Compared to other filtration techniques, reverse osmosis membranes have the strongest durability and require less frequent changings in the filter. Although there have been numerous breakthroughs and innovations in the field of water filtration through reverse osmosis, there can always be more thorough testing and analysis done to further back up all of the points brought up so far proving the use and favorability of reverse osmosis filtration systems as opposed to other systems. Many other, less efficient methods and processes are still being used over reverse osmosis, even though it is starkly superior to them.

Therefore it is imperative that intensive testing is to be conducted on the effectiveness and efficiency of reverse osmosis filtration to signify it as the obvious and most trustworthy option for water filtration. There are numerous aspects and characteristics of water that have to be accounted for in such testing to deem it suitable for our many needs such as drinking, irrigation and cleaning. These tests would include but are not limited to total hardness, total chlorine content, pH, nitrates and nitrites, total alkalinity, bacteria content, lead content, total amount of pesticides, etc.
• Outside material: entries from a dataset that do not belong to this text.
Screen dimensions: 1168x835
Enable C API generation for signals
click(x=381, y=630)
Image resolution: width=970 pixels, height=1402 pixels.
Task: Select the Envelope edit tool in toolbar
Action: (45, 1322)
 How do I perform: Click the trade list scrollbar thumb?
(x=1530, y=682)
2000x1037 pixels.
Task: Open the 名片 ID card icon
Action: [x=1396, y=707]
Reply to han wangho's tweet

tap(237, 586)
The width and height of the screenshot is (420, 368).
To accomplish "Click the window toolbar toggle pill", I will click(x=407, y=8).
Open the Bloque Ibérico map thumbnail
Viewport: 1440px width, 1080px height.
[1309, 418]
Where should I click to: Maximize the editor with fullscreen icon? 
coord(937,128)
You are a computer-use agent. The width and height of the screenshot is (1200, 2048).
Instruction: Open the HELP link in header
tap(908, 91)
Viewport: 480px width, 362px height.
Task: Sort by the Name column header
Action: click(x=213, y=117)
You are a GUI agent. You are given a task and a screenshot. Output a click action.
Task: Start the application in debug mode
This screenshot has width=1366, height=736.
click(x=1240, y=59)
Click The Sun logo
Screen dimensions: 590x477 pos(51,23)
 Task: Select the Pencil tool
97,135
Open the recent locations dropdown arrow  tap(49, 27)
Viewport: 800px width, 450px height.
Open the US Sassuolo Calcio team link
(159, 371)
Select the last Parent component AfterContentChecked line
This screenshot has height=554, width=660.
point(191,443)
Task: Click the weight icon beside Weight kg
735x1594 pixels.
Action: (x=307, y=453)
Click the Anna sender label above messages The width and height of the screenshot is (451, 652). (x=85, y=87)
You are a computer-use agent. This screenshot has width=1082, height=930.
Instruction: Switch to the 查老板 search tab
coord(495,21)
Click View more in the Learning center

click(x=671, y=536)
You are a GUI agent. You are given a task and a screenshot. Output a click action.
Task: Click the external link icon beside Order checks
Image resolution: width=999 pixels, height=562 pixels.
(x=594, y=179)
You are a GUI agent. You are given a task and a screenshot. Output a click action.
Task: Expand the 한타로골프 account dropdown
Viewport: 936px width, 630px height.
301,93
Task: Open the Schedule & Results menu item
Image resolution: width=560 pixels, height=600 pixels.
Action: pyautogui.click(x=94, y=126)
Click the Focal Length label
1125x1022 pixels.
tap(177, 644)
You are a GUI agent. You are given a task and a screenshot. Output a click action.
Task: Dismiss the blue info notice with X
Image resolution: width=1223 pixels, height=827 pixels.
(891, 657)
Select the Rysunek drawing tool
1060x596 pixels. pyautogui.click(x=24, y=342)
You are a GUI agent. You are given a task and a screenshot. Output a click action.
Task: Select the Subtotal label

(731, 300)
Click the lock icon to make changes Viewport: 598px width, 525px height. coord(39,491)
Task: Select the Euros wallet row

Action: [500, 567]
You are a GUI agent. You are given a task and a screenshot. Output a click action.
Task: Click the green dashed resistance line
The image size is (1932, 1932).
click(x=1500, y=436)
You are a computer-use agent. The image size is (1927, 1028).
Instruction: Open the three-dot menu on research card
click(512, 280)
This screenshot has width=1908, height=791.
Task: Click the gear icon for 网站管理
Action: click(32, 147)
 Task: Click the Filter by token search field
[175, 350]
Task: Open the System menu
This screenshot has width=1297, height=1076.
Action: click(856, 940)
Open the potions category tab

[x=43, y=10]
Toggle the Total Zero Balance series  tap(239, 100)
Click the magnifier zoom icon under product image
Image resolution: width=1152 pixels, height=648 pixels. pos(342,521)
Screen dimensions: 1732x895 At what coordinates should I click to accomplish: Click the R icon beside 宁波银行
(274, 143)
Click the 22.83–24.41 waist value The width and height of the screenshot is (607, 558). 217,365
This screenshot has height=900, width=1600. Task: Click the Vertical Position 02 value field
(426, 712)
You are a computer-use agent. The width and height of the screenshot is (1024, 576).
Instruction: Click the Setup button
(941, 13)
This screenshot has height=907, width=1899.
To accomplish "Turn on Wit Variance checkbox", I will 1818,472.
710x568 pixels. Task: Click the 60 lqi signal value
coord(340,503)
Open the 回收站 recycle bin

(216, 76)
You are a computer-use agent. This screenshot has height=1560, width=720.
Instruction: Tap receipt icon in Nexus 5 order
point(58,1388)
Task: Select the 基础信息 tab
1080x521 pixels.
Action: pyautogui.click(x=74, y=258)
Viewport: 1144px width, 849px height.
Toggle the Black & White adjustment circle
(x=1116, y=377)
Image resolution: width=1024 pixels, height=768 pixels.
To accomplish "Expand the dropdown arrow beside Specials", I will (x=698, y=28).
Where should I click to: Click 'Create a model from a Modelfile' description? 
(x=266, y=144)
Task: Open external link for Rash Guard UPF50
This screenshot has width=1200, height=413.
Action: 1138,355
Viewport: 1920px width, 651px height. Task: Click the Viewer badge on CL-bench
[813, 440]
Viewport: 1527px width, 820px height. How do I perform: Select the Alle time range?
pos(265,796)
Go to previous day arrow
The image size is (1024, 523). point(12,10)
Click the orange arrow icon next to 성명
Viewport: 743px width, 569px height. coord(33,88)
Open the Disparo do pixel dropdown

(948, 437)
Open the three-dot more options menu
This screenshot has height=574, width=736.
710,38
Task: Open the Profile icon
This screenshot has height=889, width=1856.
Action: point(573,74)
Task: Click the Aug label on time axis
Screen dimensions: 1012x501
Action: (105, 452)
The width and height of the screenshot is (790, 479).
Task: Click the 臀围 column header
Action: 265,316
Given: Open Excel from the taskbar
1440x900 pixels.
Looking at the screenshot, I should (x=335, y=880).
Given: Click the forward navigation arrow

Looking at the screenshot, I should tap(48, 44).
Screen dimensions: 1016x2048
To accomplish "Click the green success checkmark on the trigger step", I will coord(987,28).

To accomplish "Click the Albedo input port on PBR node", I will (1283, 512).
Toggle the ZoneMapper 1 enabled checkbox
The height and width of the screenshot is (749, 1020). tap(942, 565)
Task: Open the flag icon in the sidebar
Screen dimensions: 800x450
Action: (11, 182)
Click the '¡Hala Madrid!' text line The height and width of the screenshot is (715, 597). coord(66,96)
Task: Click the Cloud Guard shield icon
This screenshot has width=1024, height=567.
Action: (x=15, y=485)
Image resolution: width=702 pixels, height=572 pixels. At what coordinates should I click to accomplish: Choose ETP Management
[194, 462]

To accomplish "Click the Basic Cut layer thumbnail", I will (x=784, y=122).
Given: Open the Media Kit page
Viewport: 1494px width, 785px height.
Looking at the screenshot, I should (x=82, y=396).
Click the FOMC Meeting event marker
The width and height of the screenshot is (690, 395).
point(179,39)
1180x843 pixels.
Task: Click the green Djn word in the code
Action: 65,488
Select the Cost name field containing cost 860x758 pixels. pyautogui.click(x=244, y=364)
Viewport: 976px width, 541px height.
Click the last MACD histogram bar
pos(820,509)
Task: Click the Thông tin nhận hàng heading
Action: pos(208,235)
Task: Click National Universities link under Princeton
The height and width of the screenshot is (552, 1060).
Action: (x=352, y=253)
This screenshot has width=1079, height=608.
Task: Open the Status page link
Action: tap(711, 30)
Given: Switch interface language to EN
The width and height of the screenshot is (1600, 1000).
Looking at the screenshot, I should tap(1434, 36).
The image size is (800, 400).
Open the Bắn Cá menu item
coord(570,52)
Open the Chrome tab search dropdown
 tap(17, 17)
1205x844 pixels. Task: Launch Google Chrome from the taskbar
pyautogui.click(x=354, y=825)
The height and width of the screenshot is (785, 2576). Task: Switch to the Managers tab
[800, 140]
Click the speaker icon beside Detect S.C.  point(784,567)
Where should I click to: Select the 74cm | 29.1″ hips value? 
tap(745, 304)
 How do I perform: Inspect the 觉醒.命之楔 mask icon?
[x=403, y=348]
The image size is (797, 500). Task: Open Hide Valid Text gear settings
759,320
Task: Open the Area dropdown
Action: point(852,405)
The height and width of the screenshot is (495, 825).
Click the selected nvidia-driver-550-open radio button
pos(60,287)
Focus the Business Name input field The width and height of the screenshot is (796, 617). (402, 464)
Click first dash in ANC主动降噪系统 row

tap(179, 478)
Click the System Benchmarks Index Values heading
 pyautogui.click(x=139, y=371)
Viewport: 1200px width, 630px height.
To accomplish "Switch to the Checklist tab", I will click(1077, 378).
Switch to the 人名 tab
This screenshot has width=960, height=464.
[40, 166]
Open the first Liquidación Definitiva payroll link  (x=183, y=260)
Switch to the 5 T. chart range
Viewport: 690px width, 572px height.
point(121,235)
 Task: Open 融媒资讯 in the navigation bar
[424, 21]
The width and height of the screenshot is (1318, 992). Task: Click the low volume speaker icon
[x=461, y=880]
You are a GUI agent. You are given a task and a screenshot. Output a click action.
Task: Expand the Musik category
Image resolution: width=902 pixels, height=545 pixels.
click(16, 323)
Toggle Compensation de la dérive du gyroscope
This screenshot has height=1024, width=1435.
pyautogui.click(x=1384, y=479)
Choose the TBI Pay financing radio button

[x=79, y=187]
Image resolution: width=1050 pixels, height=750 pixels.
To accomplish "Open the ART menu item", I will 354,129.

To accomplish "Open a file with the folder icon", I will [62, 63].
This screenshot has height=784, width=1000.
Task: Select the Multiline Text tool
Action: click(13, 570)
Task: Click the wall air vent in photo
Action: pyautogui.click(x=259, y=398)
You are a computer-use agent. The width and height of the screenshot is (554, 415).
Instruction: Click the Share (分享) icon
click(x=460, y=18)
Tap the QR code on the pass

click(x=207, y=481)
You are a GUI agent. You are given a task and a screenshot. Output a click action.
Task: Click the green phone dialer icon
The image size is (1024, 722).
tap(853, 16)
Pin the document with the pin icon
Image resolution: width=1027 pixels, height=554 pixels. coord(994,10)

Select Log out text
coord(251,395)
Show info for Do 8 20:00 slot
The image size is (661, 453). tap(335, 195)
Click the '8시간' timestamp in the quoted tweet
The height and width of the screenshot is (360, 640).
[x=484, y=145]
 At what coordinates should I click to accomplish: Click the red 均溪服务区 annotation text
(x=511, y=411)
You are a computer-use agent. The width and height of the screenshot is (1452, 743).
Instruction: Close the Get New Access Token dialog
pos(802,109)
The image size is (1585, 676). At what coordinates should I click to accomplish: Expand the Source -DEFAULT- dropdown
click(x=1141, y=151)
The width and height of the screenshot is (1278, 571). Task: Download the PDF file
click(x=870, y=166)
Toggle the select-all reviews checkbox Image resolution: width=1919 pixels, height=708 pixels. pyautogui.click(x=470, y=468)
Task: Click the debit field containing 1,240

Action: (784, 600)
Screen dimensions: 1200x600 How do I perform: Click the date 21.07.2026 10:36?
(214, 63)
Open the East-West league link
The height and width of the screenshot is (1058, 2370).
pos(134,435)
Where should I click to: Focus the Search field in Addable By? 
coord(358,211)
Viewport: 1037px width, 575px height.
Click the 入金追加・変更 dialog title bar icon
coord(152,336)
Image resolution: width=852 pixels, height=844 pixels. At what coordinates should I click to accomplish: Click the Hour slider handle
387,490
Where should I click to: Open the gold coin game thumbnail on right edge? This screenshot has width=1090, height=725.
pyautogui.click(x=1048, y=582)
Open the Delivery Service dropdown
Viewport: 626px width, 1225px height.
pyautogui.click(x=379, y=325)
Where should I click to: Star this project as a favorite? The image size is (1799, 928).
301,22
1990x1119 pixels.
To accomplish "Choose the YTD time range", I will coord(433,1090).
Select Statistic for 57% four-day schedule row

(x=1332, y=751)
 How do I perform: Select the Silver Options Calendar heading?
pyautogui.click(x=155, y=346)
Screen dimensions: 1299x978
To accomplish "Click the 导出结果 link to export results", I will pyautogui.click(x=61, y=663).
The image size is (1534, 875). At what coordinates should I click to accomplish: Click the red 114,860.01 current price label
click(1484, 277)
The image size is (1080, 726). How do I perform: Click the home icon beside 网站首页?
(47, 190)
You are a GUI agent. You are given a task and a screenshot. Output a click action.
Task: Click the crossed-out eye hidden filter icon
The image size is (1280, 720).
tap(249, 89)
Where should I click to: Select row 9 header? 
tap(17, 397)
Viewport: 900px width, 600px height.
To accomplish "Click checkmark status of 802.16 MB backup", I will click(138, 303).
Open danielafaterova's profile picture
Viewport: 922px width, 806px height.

I plan on using these tests to compare the content and overall drinking quality of untreated tap water and tap water that is treated with a reverse osmosis filtration system. Due to the tap water having been already treated for certain substances such as sand, dirt and carbon, there is no need for pretreatment or post-treatment filters to be added to the reverse osmosis system being used. There is also no need for a water storage tank as there will not be a large volume of water being filtered throughout the process of this analysis.